Music

Something old, something new and something borrowed in fiery marriage of art and music

Pied Piper by Lebohang Kganye.

Pied Piper by Lebohang Kganye.

The room you enter is crushingly ordinary. As the lights are dimmed and the instruments are fired up, magic erupts. Listening to the Image, an event which forced you to listen to a visual artwork with more than just your ears, not only presented four splinteringly fine new voices; it also gave wing to a cross-disciplinary understanding of what happens at the cleavage of art and music.

As an idea, it’s not brand new: The Italian Futurists tinkered with performance in 1908 or so. As did the Feminists in America in the 1970s, to say nothing of women dadaists. Artists have been painting to poems since time immemorial and masterminding ballet costumes and opera sets. Illustration and poetry have been melded, pushing letters into image-bearing curiosities.

But the project mooted Listening to the Image, bringing together four young professionals under the mantel and support of heavy weight composers, one of this year’s Johannesburg International Mozart Festival events, enabled an important exchange of values to flourish last Saturday afternoon.

In coercing diverse mediums into dialogue, and in allowing audience access to the work to be dictated by those who created it, something astonishing happened, bringing echoes of the voice of Henri Bergson, who experimented with time and staticity at the turn of the twentieth century, but it also felt like it was 1990, before technology thrust its overall and bland path into art making, where the ‘what if’ factor was given voice and your sensibilities were allowed to be challenged and opened.

Facilitated by well established contemporary South African composers, Jeanne Zaidel-Rudolph and Peter Klatzow – this year’s Johannesburg International Mozart Festival’s composer-in-residence – and curated by Mika Conradie, the piece showcased the skills of graduate student composers Matthew Dennis (Cape Town), Antoni Schonken (Stellenbosch) and Diale Peter-Daniel Mabitsela (Johannesburg) in response to the photographic work of Lebohang Kganye, currently enrolled at the University of Johannesburg.

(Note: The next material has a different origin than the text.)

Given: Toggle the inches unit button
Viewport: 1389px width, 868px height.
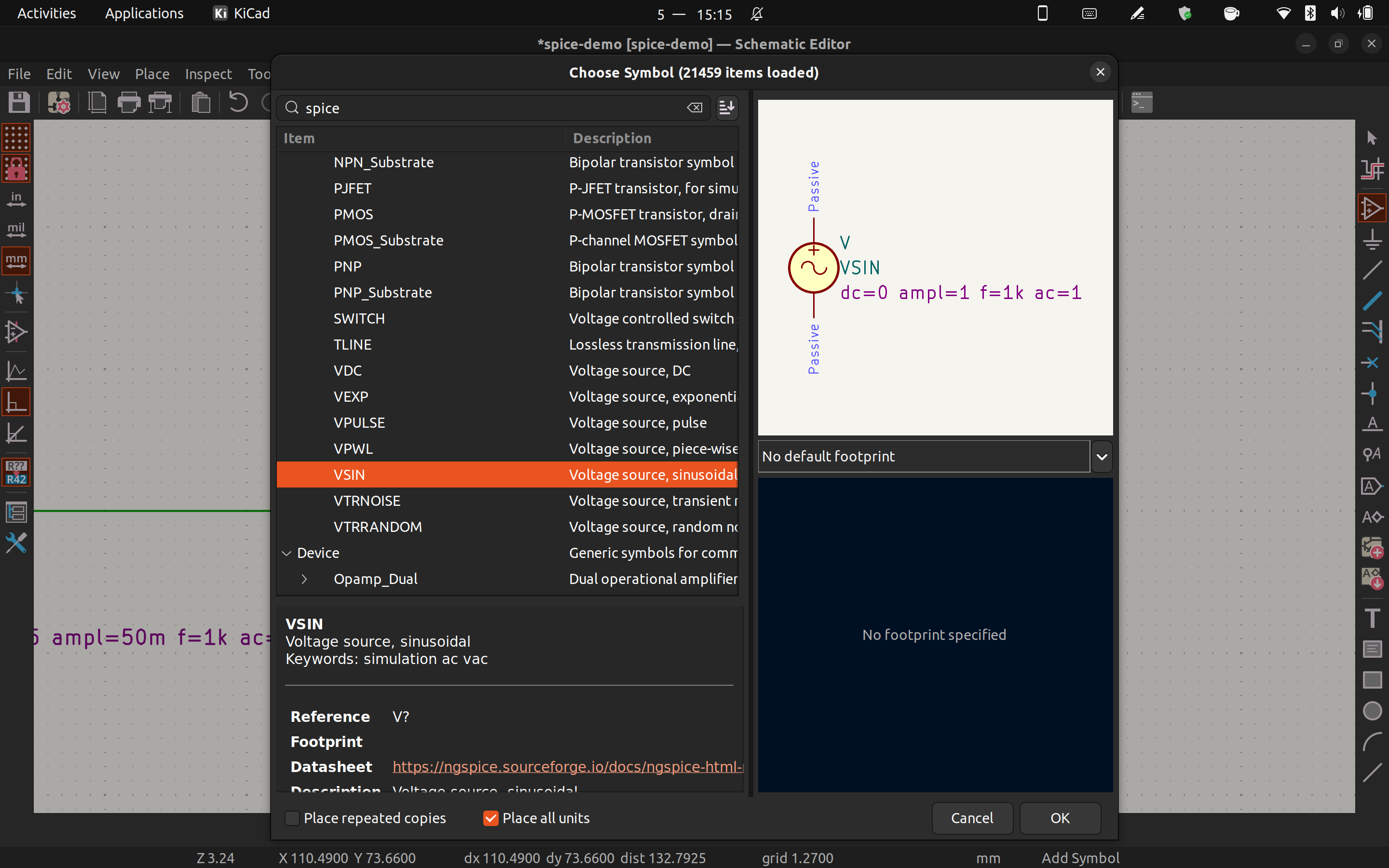Looking at the screenshot, I should click(16, 199).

Kganye’s work, given the celebrated nod in 2012 by the Tierney Fellowship, whilst she was studying at the Market Photo Laboratory, was not created specifically for this project. Entitled Ke Lefa Laka, the work engages with loss and displacement on several levels quite personal to the artist. In forging musical response to the works, the literal meaning of the pieces was not exploded: rather their presence was probed: some of the works are photo montages; others play with ghosting and shadows. The music created in response to this woman looking at herself in a mirror, this man holding a baby, this family on a pilgrimage of sorts to the big city, was extraordinary.

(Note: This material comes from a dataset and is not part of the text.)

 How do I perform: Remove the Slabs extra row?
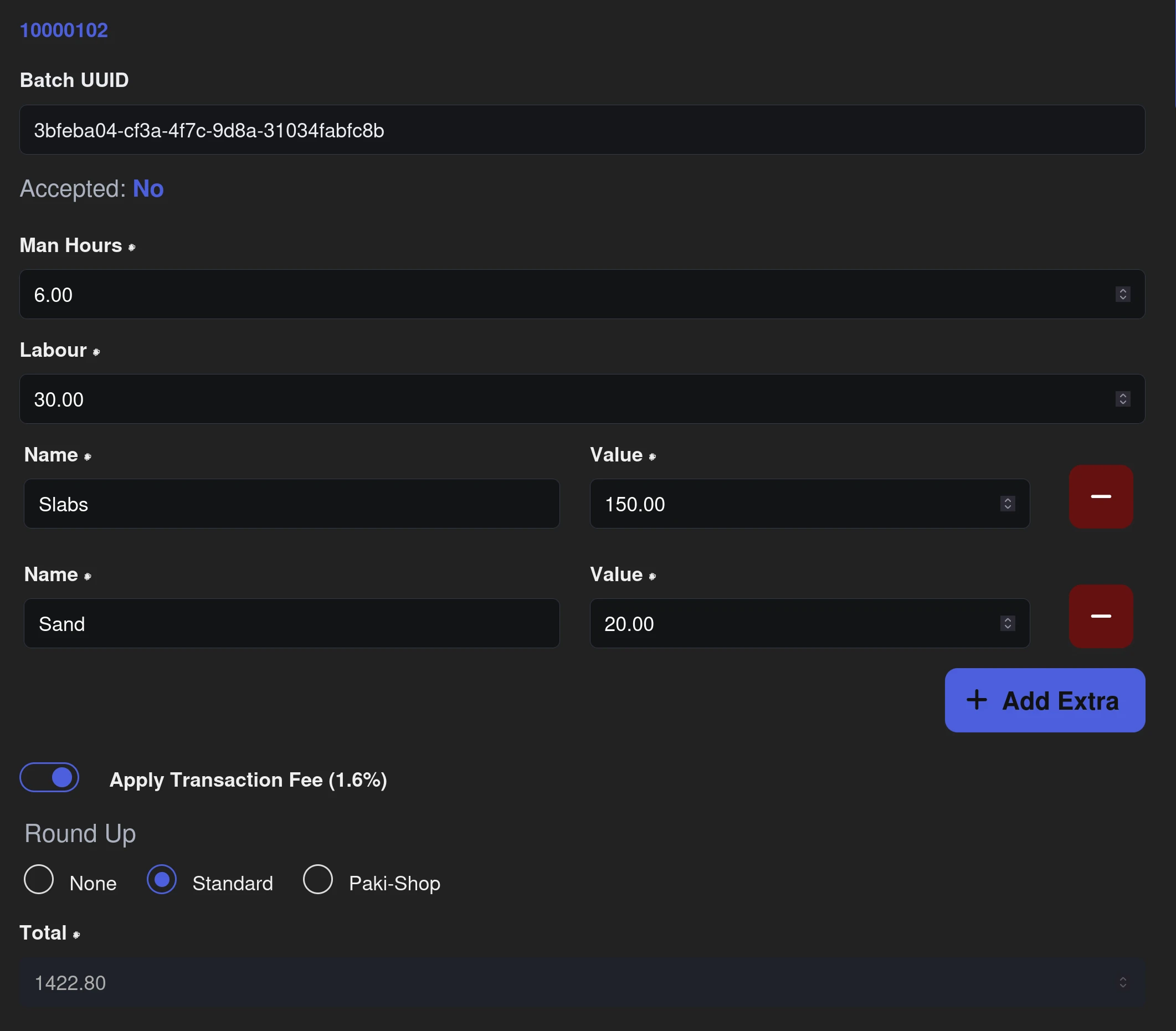[1101, 496]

Like contemporary dance, contemporary music is not always accommodating to the outsider. You might not know what a composer means by this trill or that digital sampling or this nuance and that repetition. As a non-music person, you access the folds and splays of the language as you must, with ears and a soul: when you are presented with an image, something else becomes part of the mix and you draw on other experiences to give it voice in your head and heart and history.

Played by a quintet, comprising violin (Carmelia Onea), cello (Carel Henn), flute (Anna Marie Muller), bassoon (Paul Rodgers) and percussion (Magda de Vries), the three pieces, entitled Polyphony: 1080kHz: Visions (Dennis), Hearing the Image (Schonken) and Iconography (Mabitsela), respectively engaged with the dynamics established by the darkness in the venue, the use of the images and the presence of the musicians. Schonken arranged the players all over the room, forcing audience involvement in a ‘quintaphonic’ way which would effectively have resulted in each audience member having a different experience, depending on their position in the room. His simple musical narrative quotes eastern tradition as well as western and is mesmerising. Dennis’ work manifests a sense of humour in how the instruments converse and how elements like the ticking of a clock and the ringing of a phone are present. Mabitsela engages the notion of Johannesburg with forthrightness and a jazzy palette. Each composer clearly has an exciting future ahead of him.

Also to the exercise’s immense credit was a structural decision taken in its programme. The audience succumbed naked, as it were, to the experience, at the outset. No explanations were offered. Then, after each of the three pieces had been performed, a panel discussion, chaired by Klatzow and featuring Conradie and the three composers, was hosted, enabling audience members to ask questions and the composers to speak about their work. And then, the audience got to hear the work again: this lovely device enabled deeper engagement; giving the images their chance to shimmer in cohesion with the music leaving unforgettable impressions.

The auditorium in the Goethe Institut in Parkwood is an oblong space with a tilted ceiling, more conducive to traditional lectures than something as unusual as this; with the use of projection, choreographic co-ordination between image and sound, something extraordinary happened here.

A curious flaw involving bright lights and bright colours – a green screen and a red one, which were too bold and sudden a graphic counterpart to Kganye’s pieces, and a bright white screen or two upset the focus of the work: there didn’t seem to be a logical resonance between the repetitions of images in co-ordination with the music itself. This is all forgivable, though, with the premise or the promise that other cross-dynamics of specialist skills of this nature can happen in South Africa.